ピンキリ

(商品市況概況)
「1にも2にも、米不良債権処理」
 昨日のコモディティ市場は軒並み反発した。米国発の金融不安が拡大する中、各金融市場の流動性が著しく低下、キャッシュ化の動きが続いた1週間であったが週末に掛けて各国中央銀行がドル供給で合意したと発表したことや、来週発表(このレポートを皆さんが読むのが月曜日であれば今週)予定されている米政府による不良債権の公的処理機関の設立構想が示されたことが株価の上昇を誘発し、キャッシュ化の動きに歯止めが掛かったためである。また、米株式市場における株の空売り規制の強化も価格の押し上げ材料となった。今目の前にある金融危機回避に向けて、米国政府が「何でもありモード」に突入した可能性が高く、日本が10年以上かかって取り組んだ不良債権処理がわずか数週間の間に進行していることが好感されてた格好だ。
 しかし、である。不良債権の公的処理機関が設立されたとしても、実際に不良債権がバランスシートから切り離され、処理が抜本的に解決するには未だ時間を要すると見られ、それが終了した後の景気回復にはそれなりに時間がかかると見られることから、しばらくはコモディティ価格も上値が限定される相場展開が続くものと予想される。1にも、2にも、今後の各国政府の経済対策、金融危機対策に左右される展開が続くと予想される。日本は今月中に自民党総裁選、年内に衆院解散総選挙、といった政治的なイベントが予定されているがのんびりしている時間はないように思われる。危機は大きいものの、各国政府の対応は予想以上に速い。

(経済関連ニュース)
・8月独PPI 前年比+8.1%(前月改定+8.9%)、市場予想+8.3%。
・米ポールソン財務長官、FRBバーナンキ議長、信用市場逼迫の緩和に向けた立法を議会に求めるための提案を週末をかけて作成と発表。
信用市場の悪化をもたらしている不良債権をバランスシートから切り離す案が軸になると見られる(外科的処置。バブル期の日本の不良債権処理に似ている)。
IMF筆頭専務理事 ジョン・リプスキー「世界的名規模の混乱が世界的なリセッションにつながることはないだろう」

・ドルは対ユーロで小幅上昇。米政府が金融機関の不良債権をバランスシートから切り離す仕組作りに着手との報道を受けてドルが買い戻された。こうした発表を受けて株式市場に急速に安心感が広がったことから再び円が売られ、ドルは対円で3円に迫る大幅な円安となった。

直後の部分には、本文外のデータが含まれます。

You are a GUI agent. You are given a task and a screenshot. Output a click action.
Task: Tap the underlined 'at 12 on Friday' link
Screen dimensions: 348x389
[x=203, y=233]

日本株は大幅に反発。日米欧の中央銀行によるドル資金供与や、金融機関の不良債権を処理するための公的機関の設立といった報道が好感され、日本株は大幅に買い戻されることとなった。リーマン・AIG問題に始まり、激動の一週間であった。米株も大幅に続伸。公的機関による不良債権処理の加速の期待感から、売り込まれてきた金融機関株が買い戻されることとなった。また、金融機関株の空売り規制実施も相場を押し上げることになった。株価下落に歯止めを掛けるため、「できることは何でもする」モードに米国が入りつつあることが好感されている様子。

穀物市場サマリー)
・大豆価格は上昇。米公的不良債権処理機関設立構想の発表(詳細は不明)を受けて信用市場・株式市場が回復する中、エネルギー価格が上昇、エネルギー依存度の高い穀物価格も上昇することになった。これ以外の特段目立った材料はない。但し11?を下値として小動き、との印象である。イールドカーブは期先を中心に上昇している。

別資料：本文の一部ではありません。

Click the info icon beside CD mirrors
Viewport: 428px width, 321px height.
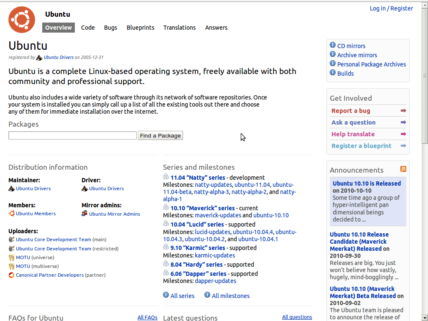point(333,45)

・トウモロコシ価格も上昇。不良債権処理進展期待に伴う株価の上昇、信用市場の落ち着きといった材料を受けてエネルギー価格が回復する過程でトウモロコシも物色された。イールドカーブは全ゾーン略パラレルに上昇している。
・小麦価格も上昇した。材料は同じく、株価の回復や不良債権処理の進展期待でコモディティ全般に買い戻しが入ったことである。この間のドル高進行は殆ど材料にされなかった。イールドカーブは全ゾーン小幅上昇。

非鉄金属関連ニュース)
・NY金は急落。リーマン・AIGの経営危機がその他の投資銀行にまで拡大する中ドルが急速に弱含んでいたが、米ポールソン財務長官、FRBバーナンキ議長の「不良債権公的処理機関の設立」構想発表を来週初に控え、ドルが急速に上昇したことから質への逃避で物色されていた金に手仕舞い売りが入った。しかしながら公的機関の詳細が未だ明らかになっておらず、引き続き下値では金が物色される流れに大きな変化はなく、引けに掛けては買い戻され下げ幅を削る展開となった。各国中央銀行も金の購入に関して前向きなコメントをしていることも下値を限定させている。
 足許、米国の金融危機が収束する気配がなく、ユーロ圏の景気が鈍化し始めていることによる極端なドル安が修正される動きがあったのだが、再びドル安が加速している。今後、不良債権処理に関わる公的機関の設立とその詳細に焦点が当たる中、引き続き不安定な推移が続くことになろうか。また同時に地政学的リスクの高まり、原油価格が依然高止まっていることなどから安全資産であり、市場規模のうちの半分近くが投機資金である金は質への逃避で物色され易く、下値は堅いと見ておきたい。
 NY銀も下落。こちらは30日移動平均線がとりあえず上値となり、ドル高の進行が相場を押し下げることとなった。"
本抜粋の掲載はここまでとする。